| Task instructions |
Retype each of the following rows word for word, without changing anything.

| Supplied material |
------------

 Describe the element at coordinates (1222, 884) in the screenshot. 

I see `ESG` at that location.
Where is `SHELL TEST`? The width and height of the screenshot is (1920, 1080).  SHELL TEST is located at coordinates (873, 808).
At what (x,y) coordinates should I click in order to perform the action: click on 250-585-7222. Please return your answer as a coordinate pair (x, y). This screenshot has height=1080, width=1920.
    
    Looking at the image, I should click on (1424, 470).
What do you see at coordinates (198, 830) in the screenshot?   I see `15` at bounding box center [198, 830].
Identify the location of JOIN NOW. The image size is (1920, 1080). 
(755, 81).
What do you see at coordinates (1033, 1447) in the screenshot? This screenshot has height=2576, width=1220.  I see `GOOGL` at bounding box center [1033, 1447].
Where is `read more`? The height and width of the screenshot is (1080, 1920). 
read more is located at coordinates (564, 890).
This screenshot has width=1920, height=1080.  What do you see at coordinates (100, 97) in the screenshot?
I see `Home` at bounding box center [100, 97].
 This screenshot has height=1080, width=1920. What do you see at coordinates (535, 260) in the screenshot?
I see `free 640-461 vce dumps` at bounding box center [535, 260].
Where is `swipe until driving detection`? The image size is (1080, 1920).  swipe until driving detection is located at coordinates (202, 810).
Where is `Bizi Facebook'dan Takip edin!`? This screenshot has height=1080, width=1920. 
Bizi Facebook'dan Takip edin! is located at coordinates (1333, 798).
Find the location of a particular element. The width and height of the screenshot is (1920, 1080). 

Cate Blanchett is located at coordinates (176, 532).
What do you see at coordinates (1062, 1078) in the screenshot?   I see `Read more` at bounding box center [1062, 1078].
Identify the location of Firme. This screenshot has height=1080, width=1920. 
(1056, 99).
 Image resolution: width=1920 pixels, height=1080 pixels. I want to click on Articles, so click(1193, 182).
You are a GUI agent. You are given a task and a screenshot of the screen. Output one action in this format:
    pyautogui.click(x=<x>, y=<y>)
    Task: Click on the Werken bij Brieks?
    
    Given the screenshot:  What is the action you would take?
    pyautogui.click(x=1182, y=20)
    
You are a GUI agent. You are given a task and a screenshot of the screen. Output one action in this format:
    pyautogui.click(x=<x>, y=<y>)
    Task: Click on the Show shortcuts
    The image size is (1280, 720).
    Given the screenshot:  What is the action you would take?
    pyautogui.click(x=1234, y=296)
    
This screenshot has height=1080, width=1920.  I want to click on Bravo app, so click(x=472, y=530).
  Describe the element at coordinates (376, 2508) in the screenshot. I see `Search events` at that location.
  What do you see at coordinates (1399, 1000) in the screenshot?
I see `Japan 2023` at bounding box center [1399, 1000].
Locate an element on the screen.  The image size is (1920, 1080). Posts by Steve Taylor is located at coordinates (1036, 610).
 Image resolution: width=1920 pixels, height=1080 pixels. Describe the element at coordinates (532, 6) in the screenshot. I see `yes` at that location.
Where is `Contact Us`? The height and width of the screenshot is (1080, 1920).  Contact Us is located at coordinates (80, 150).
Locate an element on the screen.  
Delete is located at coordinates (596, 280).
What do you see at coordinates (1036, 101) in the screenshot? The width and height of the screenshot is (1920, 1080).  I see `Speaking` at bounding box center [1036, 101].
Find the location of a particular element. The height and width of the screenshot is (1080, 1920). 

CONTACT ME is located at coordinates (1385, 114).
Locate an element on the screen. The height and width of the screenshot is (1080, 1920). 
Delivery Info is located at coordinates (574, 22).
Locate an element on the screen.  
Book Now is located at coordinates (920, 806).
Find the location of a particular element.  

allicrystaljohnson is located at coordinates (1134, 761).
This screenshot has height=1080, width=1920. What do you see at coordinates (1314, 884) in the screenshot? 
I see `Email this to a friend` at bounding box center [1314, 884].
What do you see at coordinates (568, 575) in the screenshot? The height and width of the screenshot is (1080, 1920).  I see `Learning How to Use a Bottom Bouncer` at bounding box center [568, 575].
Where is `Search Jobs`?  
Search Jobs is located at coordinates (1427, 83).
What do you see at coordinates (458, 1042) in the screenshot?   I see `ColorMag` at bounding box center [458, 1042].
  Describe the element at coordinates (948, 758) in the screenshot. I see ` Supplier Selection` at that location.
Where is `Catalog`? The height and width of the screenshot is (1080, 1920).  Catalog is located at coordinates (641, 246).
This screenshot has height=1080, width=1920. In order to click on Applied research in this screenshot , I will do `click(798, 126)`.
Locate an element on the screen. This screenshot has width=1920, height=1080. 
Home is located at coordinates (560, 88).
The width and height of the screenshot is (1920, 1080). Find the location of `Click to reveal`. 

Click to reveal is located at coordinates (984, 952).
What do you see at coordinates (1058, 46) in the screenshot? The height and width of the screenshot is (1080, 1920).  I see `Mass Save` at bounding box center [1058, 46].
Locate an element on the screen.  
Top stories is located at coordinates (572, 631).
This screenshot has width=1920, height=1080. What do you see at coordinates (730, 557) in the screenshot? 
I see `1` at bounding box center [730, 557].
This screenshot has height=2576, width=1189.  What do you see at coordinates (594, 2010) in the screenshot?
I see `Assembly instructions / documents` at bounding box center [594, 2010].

------------

| Exercise answer |
 Describe the element at coordinates (1222, 884) in the screenshot. 

I see `ESG` at that location.
Where is `SHELL TEST`? The width and height of the screenshot is (1920, 1080).  SHELL TEST is located at coordinates (873, 808).
At what (x,y) coordinates should I click in order to perform the action: click on 250-585-7222. Please return your answer as a coordinate pair (x, y). This screenshot has height=1080, width=1920.
    
    Looking at the image, I should click on (1424, 470).
What do you see at coordinates (198, 830) in the screenshot?   I see `15` at bounding box center [198, 830].
Identify the location of JOIN NOW. The image size is (1920, 1080). 
(755, 81).
What do you see at coordinates (1033, 1447) in the screenshot? This screenshot has height=2576, width=1220.  I see `GOOGL` at bounding box center [1033, 1447].
Where is `read more`? The height and width of the screenshot is (1080, 1920). 
read more is located at coordinates (564, 890).
This screenshot has width=1920, height=1080.  What do you see at coordinates (100, 97) in the screenshot?
I see `Home` at bounding box center [100, 97].
 This screenshot has height=1080, width=1920. What do you see at coordinates (535, 260) in the screenshot?
I see `free 640-461 vce dumps` at bounding box center [535, 260].
Where is `swipe until driving detection`? The image size is (1080, 1920).  swipe until driving detection is located at coordinates (202, 810).
Where is `Bizi Facebook'dan Takip edin!`? This screenshot has height=1080, width=1920. 
Bizi Facebook'dan Takip edin! is located at coordinates (1333, 798).
Find the location of a particular element. The width and height of the screenshot is (1920, 1080). 

Cate Blanchett is located at coordinates (176, 532).
What do you see at coordinates (1062, 1078) in the screenshot?   I see `Read more` at bounding box center [1062, 1078].
Identify the location of Firme. This screenshot has height=1080, width=1920. 
(1056, 99).
 Image resolution: width=1920 pixels, height=1080 pixels. I want to click on Articles, so click(1193, 182).
You are a GUI agent. You are given a task and a screenshot of the screen. Output one action in this format:
    pyautogui.click(x=<x>, y=<y>)
    Task: Click on the Werken bij Brieks?
    
    Given the screenshot:  What is the action you would take?
    pyautogui.click(x=1182, y=20)
    
You are a GUI agent. You are given a task and a screenshot of the screen. Output one action in this format:
    pyautogui.click(x=<x>, y=<y>)
    Task: Click on the Show shortcuts
    The image size is (1280, 720).
    Given the screenshot:  What is the action you would take?
    pyautogui.click(x=1234, y=296)
    
This screenshot has height=1080, width=1920.  I want to click on Bravo app, so click(x=472, y=530).
  Describe the element at coordinates (376, 2508) in the screenshot. I see `Search events` at that location.
  What do you see at coordinates (1399, 1000) in the screenshot?
I see `Japan 2023` at bounding box center [1399, 1000].
Locate an element on the screen.  The image size is (1920, 1080). Posts by Steve Taylor is located at coordinates (1036, 610).
 Image resolution: width=1920 pixels, height=1080 pixels. Describe the element at coordinates (532, 6) in the screenshot. I see `yes` at that location.
Where is `Contact Us`? The height and width of the screenshot is (1080, 1920).  Contact Us is located at coordinates (80, 150).
Locate an element on the screen.  
Delete is located at coordinates (596, 280).
What do you see at coordinates (1036, 101) in the screenshot? The width and height of the screenshot is (1920, 1080).  I see `Speaking` at bounding box center [1036, 101].
Find the location of a particular element. The height and width of the screenshot is (1080, 1920). 

CONTACT ME is located at coordinates (1385, 114).
Locate an element on the screen. The height and width of the screenshot is (1080, 1920). 
Delivery Info is located at coordinates (574, 22).
Locate an element on the screen.  
Book Now is located at coordinates (920, 806).
Find the location of a particular element.  

allicrystaljohnson is located at coordinates (1134, 761).
This screenshot has height=1080, width=1920. What do you see at coordinates (1314, 884) in the screenshot? 
I see `Email this to a friend` at bounding box center [1314, 884].
What do you see at coordinates (568, 575) in the screenshot? The height and width of the screenshot is (1080, 1920).  I see `Learning How to Use a Bottom Bouncer` at bounding box center [568, 575].
Where is `Search Jobs`?  
Search Jobs is located at coordinates (1427, 83).
What do you see at coordinates (458, 1042) in the screenshot?   I see `ColorMag` at bounding box center [458, 1042].
  Describe the element at coordinates (948, 758) in the screenshot. I see ` Supplier Selection` at that location.
Where is `Catalog`? The height and width of the screenshot is (1080, 1920).  Catalog is located at coordinates (641, 246).
This screenshot has height=1080, width=1920. In order to click on Applied research in this screenshot , I will do `click(798, 126)`.
Locate an element on the screen. This screenshot has width=1920, height=1080. 
Home is located at coordinates (560, 88).
The width and height of the screenshot is (1920, 1080). Find the location of `Click to reveal`. 

Click to reveal is located at coordinates (984, 952).
What do you see at coordinates (1058, 46) in the screenshot? The height and width of the screenshot is (1080, 1920).  I see `Mass Save` at bounding box center [1058, 46].
Locate an element on the screen.  
Top stories is located at coordinates (572, 631).
This screenshot has width=1920, height=1080. What do you see at coordinates (730, 557) in the screenshot? 
I see `1` at bounding box center [730, 557].
This screenshot has height=2576, width=1189.  What do you see at coordinates (594, 2010) in the screenshot?
I see `Assembly instructions / documents` at bounding box center [594, 2010].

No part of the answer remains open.